- **Exercise set**:
[a] Retype the stretch of the password passage from "Also in the" through "quite interesting actually.".
[b] In the password passage, which password did SplashData find to be the most common?
[c] Write what comes next in the password passage, starting after its final sentence.

- **Reading passage**:
I’ve been using my dog’s name as my password and my colleague was really sarcastic about how dumb that was. Okay, what makes a good password, Dave?
Your dog’s name, your child’s name, an easy to enter pattern on a keyboard, all of those are indeed poor passwords, even though you may think “how could a bad guy know the name of my dog?” The problem is that it’s not some unkempt hacker in their mom’s basement trying to figure out your password, it’s a software program with access to a huge dictionary of not just the English language but common names, variations, reversed words, and more.
In fact, a company called SplashData analyzed passwords from millions of accounts by digging through hacked and then released datasets from big companies. And out of those millions of accounts, the most common password they found was “123456“. So on the bright side, at least your dog name is harder to guess than that!
Also in the top ten are “password”, “12345”, “12345678”, “qwerty”, “123456789”, “1234”, “baseball”, “dragon” and “football”. You can read the entire list if you’d like, it’s quite interesting actually.
But let’s talk about passwords. Go to change your password on your Windows 10 system, for example, and it prompts you as usual:
Certainly that key icon fills me with confidence. I mean keys, padlocks, security, right? But click on “Change” and once you’ve validated your own account, it’s clear that there’s not much guidance from Microsoft on how to pick a good password:
Try to enter a bad account password – like my attempt with “1234” – and rather than just accept it, Windows 10 will complain and offer some suggestions:
On the Mac side, it’s a similar sort of thing:
But see that tiny key icon on the Mac window? Click on it and up pops one of the least known features of MacOS X: The Password Assistant:
It’s quite a neat feature and makes it really easy to quickly generate a strong, impossible to guess password that you still have some chance of remembering. In the above you can see it’s suggesting a good quality password of “Verne33!awol” which meets all the best practice rules for passwords.

- **Entries supplied**:

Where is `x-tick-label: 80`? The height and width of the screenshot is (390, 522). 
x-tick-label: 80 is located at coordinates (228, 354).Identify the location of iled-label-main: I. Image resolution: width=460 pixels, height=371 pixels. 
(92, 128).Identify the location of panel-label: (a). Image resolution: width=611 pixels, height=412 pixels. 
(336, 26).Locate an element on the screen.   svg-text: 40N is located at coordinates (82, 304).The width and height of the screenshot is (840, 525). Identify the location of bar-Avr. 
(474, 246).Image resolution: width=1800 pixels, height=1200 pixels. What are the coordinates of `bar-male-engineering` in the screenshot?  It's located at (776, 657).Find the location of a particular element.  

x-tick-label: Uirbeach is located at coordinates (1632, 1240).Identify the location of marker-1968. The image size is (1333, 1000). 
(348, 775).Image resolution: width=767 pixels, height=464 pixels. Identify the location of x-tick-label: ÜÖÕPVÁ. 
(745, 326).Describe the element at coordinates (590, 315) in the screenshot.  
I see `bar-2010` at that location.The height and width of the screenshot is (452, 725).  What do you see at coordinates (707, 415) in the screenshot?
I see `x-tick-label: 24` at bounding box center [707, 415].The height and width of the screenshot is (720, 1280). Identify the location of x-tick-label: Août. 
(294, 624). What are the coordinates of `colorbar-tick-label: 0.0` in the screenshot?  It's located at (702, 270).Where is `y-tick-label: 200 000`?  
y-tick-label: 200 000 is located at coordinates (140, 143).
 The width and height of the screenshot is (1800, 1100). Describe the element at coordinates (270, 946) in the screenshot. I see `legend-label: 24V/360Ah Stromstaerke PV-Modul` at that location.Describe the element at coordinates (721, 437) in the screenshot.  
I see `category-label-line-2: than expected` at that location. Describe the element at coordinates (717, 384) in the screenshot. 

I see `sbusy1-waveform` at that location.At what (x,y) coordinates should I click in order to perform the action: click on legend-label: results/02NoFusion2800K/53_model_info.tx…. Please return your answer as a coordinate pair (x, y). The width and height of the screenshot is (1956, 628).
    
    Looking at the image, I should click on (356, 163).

- **Responses for each task**:
[a]
Also in the top ten are “password”, “12345”, “12345678”, “qwerty”, “123456789”, “1234”, “baseball”, “dragon” and “football”. You can read the entire list if you’d like, it’s quite interesting actually.

[b] "123456"

[c]
And what are those rules? Here’s what you should aim to have with every password:
- Upper and lower case letters
- One or more digits
- Punctuation symbols
Longer passwords are always more secure too, so instead of aiming for the minimum length, try something a few characters longer.
If your dog is named Bailey, for example, then “H1Bailey!!” would be a good, simple, easy to remember password that’s still difficult to guess or crack. Not too difficult, and that’ll get your colleague off your back about passwords!
In my case I use a program called (Dashlane) So far so good. That little program generate strong password.
There are so many free password managers available for download,it is a shame that everyone does not have a strong password. All password managers will generate secure passwords of any length you choose and store them in a secure database. Keepass and Access Manager are two that I have used for years. When using a password manager, you only have to remember one strong password to access the database and the others are then available immediately. Managers also assure that you can have a completely different password for every online account thus keeping other accounts safe if one is successfully attacked.
When I entered a password similar to the one I actually use, on an online resolver that calculated how strong a password was, it advised me that it would take 150 centuries to crack it. I used upper & lower case letters, numbers, special characters and used a word that has a silent letter and left that letter out. My password’s are so complicated that I actually have a file folder,under lock & key, that contains all my accounts, logins, passwords and security question. Also, my spouse and I are the only ones on our computer.
I’m to the point where I really hate passwords. Maybe because I fall into the dog name category. Hate when I’m given rules for password length and content. Sure I’m careful with my banking password but if a web site doesn’t have my credit card or other vital info about me (DOB, SSN, etc.), who cares?